## Task prompt
Please take the lines from the one holding "Click the red color swatch" through the one holding "The image size is (657, 498)." in the data below and copy them exactly.

Stored data:
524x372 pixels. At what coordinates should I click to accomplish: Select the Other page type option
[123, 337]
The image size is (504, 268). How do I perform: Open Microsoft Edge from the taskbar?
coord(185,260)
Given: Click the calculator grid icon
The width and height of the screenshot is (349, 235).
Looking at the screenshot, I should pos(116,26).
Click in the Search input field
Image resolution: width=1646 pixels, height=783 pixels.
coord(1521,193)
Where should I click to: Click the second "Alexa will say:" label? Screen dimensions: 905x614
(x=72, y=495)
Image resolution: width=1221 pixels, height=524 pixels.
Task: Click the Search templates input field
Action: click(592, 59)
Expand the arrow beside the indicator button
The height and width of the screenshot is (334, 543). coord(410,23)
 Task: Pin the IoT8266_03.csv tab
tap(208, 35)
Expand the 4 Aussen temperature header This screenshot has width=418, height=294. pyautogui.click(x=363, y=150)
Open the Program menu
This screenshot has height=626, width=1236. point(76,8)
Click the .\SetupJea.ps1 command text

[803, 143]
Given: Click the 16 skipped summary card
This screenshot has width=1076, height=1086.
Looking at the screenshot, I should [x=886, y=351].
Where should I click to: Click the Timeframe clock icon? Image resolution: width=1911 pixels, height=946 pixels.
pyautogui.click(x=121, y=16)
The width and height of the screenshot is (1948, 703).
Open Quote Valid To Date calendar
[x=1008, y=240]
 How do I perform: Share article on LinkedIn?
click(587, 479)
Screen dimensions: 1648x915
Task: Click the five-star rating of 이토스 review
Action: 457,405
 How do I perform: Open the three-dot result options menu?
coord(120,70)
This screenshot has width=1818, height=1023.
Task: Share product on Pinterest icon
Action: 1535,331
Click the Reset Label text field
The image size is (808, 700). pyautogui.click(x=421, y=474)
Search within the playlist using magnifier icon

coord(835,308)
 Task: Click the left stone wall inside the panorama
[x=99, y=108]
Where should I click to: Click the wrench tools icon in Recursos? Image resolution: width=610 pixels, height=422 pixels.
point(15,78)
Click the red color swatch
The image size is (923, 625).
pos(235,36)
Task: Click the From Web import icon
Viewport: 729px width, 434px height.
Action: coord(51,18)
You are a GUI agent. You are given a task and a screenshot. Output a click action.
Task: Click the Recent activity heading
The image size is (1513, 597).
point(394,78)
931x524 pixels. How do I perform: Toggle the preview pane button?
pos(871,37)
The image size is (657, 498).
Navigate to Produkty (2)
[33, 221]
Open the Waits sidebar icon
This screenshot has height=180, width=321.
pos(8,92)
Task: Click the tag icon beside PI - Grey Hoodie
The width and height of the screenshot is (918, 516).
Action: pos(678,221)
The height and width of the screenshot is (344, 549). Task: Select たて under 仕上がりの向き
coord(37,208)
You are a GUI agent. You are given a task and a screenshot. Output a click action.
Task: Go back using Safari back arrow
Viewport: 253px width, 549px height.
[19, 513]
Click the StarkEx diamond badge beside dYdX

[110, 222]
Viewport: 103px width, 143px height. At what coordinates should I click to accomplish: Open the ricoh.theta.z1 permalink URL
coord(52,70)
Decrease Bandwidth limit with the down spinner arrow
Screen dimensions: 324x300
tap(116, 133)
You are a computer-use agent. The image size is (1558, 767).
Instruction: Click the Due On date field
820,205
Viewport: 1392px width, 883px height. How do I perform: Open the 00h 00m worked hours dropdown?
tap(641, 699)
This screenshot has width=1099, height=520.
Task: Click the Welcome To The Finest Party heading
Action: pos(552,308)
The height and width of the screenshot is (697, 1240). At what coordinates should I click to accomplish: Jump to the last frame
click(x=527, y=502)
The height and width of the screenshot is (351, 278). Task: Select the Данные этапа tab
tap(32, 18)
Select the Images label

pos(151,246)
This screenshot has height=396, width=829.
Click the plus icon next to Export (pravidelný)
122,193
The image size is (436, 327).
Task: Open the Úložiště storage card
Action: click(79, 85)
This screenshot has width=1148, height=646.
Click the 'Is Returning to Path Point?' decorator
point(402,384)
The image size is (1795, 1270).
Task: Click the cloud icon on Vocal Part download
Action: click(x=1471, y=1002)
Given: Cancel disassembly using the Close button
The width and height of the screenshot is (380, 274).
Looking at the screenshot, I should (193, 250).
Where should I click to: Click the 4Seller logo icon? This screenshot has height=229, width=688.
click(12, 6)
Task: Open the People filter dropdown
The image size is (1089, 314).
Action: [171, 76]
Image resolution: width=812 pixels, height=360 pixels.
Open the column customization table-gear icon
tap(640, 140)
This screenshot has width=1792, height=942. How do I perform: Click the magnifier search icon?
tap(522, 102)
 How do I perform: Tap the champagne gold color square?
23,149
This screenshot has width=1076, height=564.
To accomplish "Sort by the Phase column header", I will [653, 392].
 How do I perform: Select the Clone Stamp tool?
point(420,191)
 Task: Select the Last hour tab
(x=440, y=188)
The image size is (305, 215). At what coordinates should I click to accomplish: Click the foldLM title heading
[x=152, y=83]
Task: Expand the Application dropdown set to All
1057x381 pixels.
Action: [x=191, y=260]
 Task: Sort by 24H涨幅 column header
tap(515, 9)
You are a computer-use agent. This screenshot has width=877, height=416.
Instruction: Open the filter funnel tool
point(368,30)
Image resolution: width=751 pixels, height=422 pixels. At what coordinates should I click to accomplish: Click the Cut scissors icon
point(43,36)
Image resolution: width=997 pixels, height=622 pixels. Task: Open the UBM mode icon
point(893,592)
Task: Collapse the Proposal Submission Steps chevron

## Exercise solution
Click the red color swatch
The image size is (923, 625).
pos(235,36)
Task: Click the From Web import icon
Viewport: 729px width, 434px height.
Action: coord(51,18)
You are a GUI agent. You are given a task and a screenshot. Output a click action.
Task: Click the Recent activity heading
The image size is (1513, 597).
point(394,78)
931x524 pixels. How do I perform: Toggle the preview pane button?
pos(871,37)
The image size is (657, 498).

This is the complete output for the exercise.